*** Opening of Information provided ***
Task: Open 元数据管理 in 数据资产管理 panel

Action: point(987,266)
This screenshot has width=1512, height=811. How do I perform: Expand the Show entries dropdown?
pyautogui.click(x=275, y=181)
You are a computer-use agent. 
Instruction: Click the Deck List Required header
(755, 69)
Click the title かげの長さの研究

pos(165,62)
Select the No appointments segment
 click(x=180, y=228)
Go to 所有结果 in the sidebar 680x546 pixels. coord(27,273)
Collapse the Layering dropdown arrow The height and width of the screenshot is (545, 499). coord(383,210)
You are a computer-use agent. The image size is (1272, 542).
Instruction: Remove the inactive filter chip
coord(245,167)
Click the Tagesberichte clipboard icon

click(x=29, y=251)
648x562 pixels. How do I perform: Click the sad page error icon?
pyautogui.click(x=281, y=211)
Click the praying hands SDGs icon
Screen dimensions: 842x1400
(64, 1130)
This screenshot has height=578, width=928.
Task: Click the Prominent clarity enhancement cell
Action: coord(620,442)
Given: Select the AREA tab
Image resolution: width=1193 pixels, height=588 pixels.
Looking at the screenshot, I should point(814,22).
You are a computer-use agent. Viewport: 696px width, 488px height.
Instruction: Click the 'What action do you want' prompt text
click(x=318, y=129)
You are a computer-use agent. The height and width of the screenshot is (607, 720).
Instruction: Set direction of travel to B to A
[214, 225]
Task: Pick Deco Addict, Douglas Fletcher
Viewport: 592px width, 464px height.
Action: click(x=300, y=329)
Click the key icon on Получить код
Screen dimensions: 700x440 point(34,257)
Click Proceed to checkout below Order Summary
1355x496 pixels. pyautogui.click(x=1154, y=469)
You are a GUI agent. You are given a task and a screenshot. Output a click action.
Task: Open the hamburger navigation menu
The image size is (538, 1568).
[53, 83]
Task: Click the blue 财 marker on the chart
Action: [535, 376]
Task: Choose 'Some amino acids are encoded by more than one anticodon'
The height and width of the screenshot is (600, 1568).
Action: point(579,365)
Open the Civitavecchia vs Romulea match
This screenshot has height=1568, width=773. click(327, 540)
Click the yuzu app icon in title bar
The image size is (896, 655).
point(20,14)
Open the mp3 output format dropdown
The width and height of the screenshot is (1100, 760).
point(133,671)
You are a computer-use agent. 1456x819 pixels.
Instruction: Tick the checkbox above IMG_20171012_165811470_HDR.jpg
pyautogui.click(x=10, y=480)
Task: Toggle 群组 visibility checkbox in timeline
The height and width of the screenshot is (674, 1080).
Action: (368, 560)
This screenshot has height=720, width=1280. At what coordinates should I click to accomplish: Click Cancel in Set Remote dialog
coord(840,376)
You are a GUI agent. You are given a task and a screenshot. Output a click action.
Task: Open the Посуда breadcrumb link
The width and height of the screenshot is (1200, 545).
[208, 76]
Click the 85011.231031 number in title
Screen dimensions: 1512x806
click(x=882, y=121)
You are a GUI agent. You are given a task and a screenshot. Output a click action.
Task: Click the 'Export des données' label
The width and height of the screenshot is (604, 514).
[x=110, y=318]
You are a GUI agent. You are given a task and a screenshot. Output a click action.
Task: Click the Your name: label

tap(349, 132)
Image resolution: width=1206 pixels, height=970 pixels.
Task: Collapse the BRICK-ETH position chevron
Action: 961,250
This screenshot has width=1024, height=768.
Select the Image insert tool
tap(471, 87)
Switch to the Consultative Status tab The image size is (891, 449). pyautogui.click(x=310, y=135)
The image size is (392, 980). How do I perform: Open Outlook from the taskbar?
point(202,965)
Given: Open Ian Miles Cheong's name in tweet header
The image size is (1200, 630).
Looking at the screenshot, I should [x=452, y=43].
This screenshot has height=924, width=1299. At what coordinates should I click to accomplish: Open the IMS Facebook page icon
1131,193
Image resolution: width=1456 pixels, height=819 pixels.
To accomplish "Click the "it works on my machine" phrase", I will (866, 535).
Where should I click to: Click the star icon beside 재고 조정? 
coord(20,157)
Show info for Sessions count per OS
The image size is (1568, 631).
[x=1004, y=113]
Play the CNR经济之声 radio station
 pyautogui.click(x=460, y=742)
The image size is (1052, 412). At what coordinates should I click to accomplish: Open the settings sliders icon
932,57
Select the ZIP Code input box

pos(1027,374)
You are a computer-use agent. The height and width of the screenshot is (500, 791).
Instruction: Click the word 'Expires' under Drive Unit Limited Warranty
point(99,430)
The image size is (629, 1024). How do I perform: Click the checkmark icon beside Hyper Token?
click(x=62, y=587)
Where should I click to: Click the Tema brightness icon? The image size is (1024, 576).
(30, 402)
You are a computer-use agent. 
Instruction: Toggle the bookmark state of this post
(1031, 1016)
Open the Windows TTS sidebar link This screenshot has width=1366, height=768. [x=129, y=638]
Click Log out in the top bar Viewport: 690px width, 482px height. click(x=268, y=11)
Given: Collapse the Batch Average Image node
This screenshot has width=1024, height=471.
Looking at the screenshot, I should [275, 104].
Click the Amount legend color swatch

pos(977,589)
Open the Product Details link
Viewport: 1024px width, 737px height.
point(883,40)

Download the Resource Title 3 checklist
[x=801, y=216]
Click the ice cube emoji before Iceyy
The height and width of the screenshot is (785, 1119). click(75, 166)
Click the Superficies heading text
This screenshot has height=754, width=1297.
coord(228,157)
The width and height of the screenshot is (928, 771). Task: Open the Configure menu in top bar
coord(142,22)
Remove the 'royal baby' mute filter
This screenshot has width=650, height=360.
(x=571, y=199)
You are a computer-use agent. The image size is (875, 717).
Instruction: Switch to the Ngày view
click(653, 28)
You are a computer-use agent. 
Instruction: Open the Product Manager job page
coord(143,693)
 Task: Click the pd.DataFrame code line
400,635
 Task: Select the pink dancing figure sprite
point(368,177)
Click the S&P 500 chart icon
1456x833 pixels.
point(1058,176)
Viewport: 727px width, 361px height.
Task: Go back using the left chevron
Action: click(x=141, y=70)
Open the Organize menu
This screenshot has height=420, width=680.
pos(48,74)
*** Close of Information provided ***
Exercise description —
Repeat each record word for word. Do not leave any out.

Result for this task —
Task: Open 元数据管理 in 数据资产管理 panel

Action: point(987,266)
This screenshot has width=1512, height=811. How do I perform: Expand the Show entries dropdown?
pyautogui.click(x=275, y=181)
You are a computer-use agent. 
Instruction: Click the Deck List Required header
(755, 69)
Click the title かげの長さの研究

pos(165,62)
Select the No appointments segment
 click(x=180, y=228)
Go to 所有结果 in the sidebar 680x546 pixels. coord(27,273)
Collapse the Layering dropdown arrow The height and width of the screenshot is (545, 499). coord(383,210)
You are a computer-use agent. The image size is (1272, 542).
Instruction: Remove the inactive filter chip
coord(245,167)
Click the Tagesberichte clipboard icon

click(x=29, y=251)
648x562 pixels. How do I perform: Click the sad page error icon?
pyautogui.click(x=281, y=211)
Click the praying hands SDGs icon
Screen dimensions: 842x1400
(64, 1130)
This screenshot has height=578, width=928.
Task: Click the Prominent clarity enhancement cell
Action: coord(620,442)
Given: Select the AREA tab
Image resolution: width=1193 pixels, height=588 pixels.
Looking at the screenshot, I should point(814,22).
You are a computer-use agent. Viewport: 696px width, 488px height.
Instruction: Click the 'What action do you want' prompt text
click(x=318, y=129)
You are a computer-use agent. The height and width of the screenshot is (607, 720).
Instruction: Set direction of travel to B to A
[214, 225]
Task: Pick Deco Addict, Douglas Fletcher
Viewport: 592px width, 464px height.
Action: click(x=300, y=329)
Click the key icon on Получить код
Screen dimensions: 700x440 point(34,257)
Click Proceed to checkout below Order Summary
1355x496 pixels. pyautogui.click(x=1154, y=469)
You are a GUI agent. You are given a task and a screenshot. Output a click action.
Task: Open the hamburger navigation menu
The image size is (538, 1568).
[53, 83]
Task: Click the blue 财 marker on the chart
Action: [535, 376]
Task: Choose 'Some amino acids are encoded by more than one anticodon'
The height and width of the screenshot is (600, 1568).
Action: point(579,365)
Open the Civitavecchia vs Romulea match
This screenshot has height=1568, width=773. click(327, 540)
Click the yuzu app icon in title bar
The image size is (896, 655).
point(20,14)
Open the mp3 output format dropdown
The width and height of the screenshot is (1100, 760).
point(133,671)
You are a computer-use agent. 1456x819 pixels.
Instruction: Tick the checkbox above IMG_20171012_165811470_HDR.jpg
pyautogui.click(x=10, y=480)
Task: Toggle 群组 visibility checkbox in timeline
The height and width of the screenshot is (674, 1080).
Action: (368, 560)
This screenshot has height=720, width=1280. At what coordinates should I click to accomplish: Click Cancel in Set Remote dialog
coord(840,376)
You are a GUI agent. You are given a task and a screenshot. Output a click action.
Task: Open the Посуда breadcrumb link
The width and height of the screenshot is (1200, 545).
[208, 76]
Click the 85011.231031 number in title
Screen dimensions: 1512x806
click(x=882, y=121)
You are a GUI agent. You are given a task and a screenshot. Output a click action.
Task: Click the 'Export des données' label
The width and height of the screenshot is (604, 514).
[x=110, y=318]
You are a GUI agent. You are given a task and a screenshot. Output a click action.
Task: Click the Your name: label

tap(349, 132)
Image resolution: width=1206 pixels, height=970 pixels.
Task: Collapse the BRICK-ETH position chevron
Action: 961,250
This screenshot has width=1024, height=768.
Select the Image insert tool
tap(471, 87)
Switch to the Consultative Status tab The image size is (891, 449). pyautogui.click(x=310, y=135)
The image size is (392, 980). How do I perform: Open Outlook from the taskbar?
point(202,965)
Given: Open Ian Miles Cheong's name in tweet header
The image size is (1200, 630).
Looking at the screenshot, I should [x=452, y=43].
This screenshot has height=924, width=1299. At what coordinates should I click to accomplish: Open the IMS Facebook page icon
1131,193
Image resolution: width=1456 pixels, height=819 pixels.
To accomplish "Click the "it works on my machine" phrase", I will (866, 535).
Where should I click to: Click the star icon beside 재고 조정? 
coord(20,157)
Show info for Sessions count per OS
The image size is (1568, 631).
[x=1004, y=113]
Play the CNR经济之声 radio station
 pyautogui.click(x=460, y=742)
The image size is (1052, 412). At what coordinates should I click to accomplish: Open the settings sliders icon
932,57
Select the ZIP Code input box

pos(1027,374)
You are a computer-use agent. The height and width of the screenshot is (500, 791).
Instruction: Click the word 'Expires' under Drive Unit Limited Warranty
point(99,430)
The image size is (629, 1024). How do I perform: Click the checkmark icon beside Hyper Token?
click(x=62, y=587)
Where should I click to: Click the Tema brightness icon? The image size is (1024, 576).
(30, 402)
You are a computer-use agent. 
Instruction: Toggle the bookmark state of this post
(1031, 1016)
Open the Windows TTS sidebar link This screenshot has width=1366, height=768. [x=129, y=638]
Click Log out in the top bar Viewport: 690px width, 482px height. click(x=268, y=11)
Given: Collapse the Batch Average Image node
This screenshot has width=1024, height=471.
Looking at the screenshot, I should [275, 104].
Click the Amount legend color swatch

pos(977,589)
Open the Product Details link
Viewport: 1024px width, 737px height.
point(883,40)

Download the Resource Title 3 checklist
[x=801, y=216]
Click the ice cube emoji before Iceyy
The height and width of the screenshot is (785, 1119). click(75, 166)
Click the Superficies heading text
This screenshot has height=754, width=1297.
coord(228,157)
The width and height of the screenshot is (928, 771). Task: Open the Configure menu in top bar
coord(142,22)
Remove the 'royal baby' mute filter
This screenshot has width=650, height=360.
(x=571, y=199)
You are a computer-use agent. The image size is (875, 717).
Instruction: Switch to the Ngày view
click(653, 28)
You are a computer-use agent. 
Instruction: Open the Product Manager job page
coord(143,693)
 Task: Click the pd.DataFrame code line
400,635
 Task: Select the pink dancing figure sprite
point(368,177)
Click the S&P 500 chart icon
1456x833 pixels.
point(1058,176)
Viewport: 727px width, 361px height.
Task: Go back using the left chevron
Action: click(x=141, y=70)
Open the Organize menu
This screenshot has height=420, width=680.
pos(48,74)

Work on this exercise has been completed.